### TEXT SEGMENT

Partitions in the log serve several purposes. First, they allow the log to scale beyond what will fit on a single server. Each individual partition must fit on the servers that host it, but a topic can have many partitions, so it can handle an arbitrary amount of data. Second, they act as the unit of parallelism - more on that later.

1.3 Distribution

Multiple partitions of a topic are distributed across multiple servers in a Kafka cluster. Each server (Kafka instance) is responsible for the read and write operations of the partitions. Additionally, Kafka can be configured to have a certain number of replicas for each partition. Each partition will be replicated on multiple machines to improve availability.

Based on the replicated scheme, it means that scheduling needs to be done for multiple replicas. Each partition has a server designated as the “leader”. The leader is responsible for all the read and write operations. If the leader fails, another follower will take over as the new leader. The follower simply follows the leader monotonically and synchronizes messages. As a result, the server acting as the leader bears the entire request load. Therefore, from the perspective of the overall cluster, the number of partitions corresponds to the number of “leaders”. Kafka evenly distributes the “leaders” across each instance to ensure overall performance stability.

### RECORDED INFORMATION

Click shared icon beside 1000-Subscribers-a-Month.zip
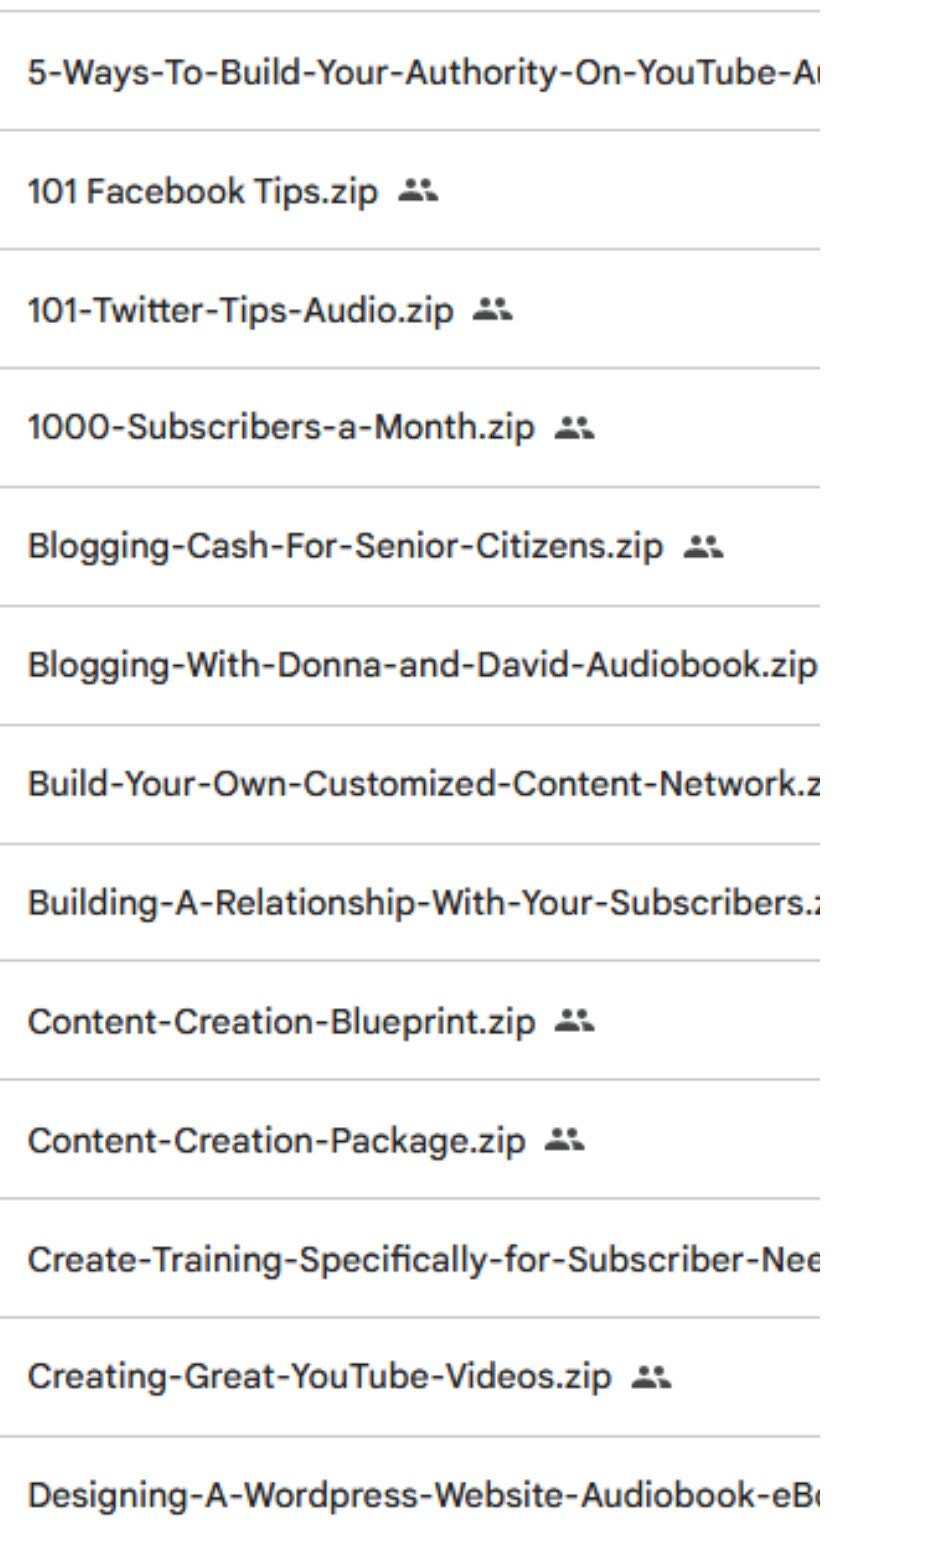This screenshot has height=1545, width=937. [x=574, y=428]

### WHAT YOU NEED TO DO
Decide whether each statement agrees with the text on Kafka partitions above: (a) a single partition must fit on the servers hosting it; (b) followers handle the read operations for a partition; (c) Kafka puts all leaders on one instance. Answer yes or no for each and quote the deciding words of the text.

### TASK OUTPUT
(a) Yes: "Each individual partition must fit on the servers that host it"
(b) No: "The leader is responsible for all the read and write operations."
(c) No: "Kafka evenly distributes the “leaders” across each instance to ensure overall performance stability."